» **WRITTEN PROBLEM**:
Convert the lines below into a JSON list of strings, one string per line, leaving out any blank lines.

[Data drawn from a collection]
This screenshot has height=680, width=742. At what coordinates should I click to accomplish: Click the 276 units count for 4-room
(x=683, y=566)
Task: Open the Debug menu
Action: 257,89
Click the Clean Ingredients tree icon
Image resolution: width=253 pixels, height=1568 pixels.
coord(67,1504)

» **EXERCISE SOLUTION**:
[
  "This screenshot has height=680, width=742. At what coordinates should I click to accomplish: Click the 276 units count for 4-room",
  "(x=683, y=566)",
  "Task: Open the Debug menu",
  "Action: 257,89",
  "Click the Clean Ingredients tree icon",
  "Image resolution: width=253 pixels, height=1568 pixels.",
  "coord(67,1504)"
]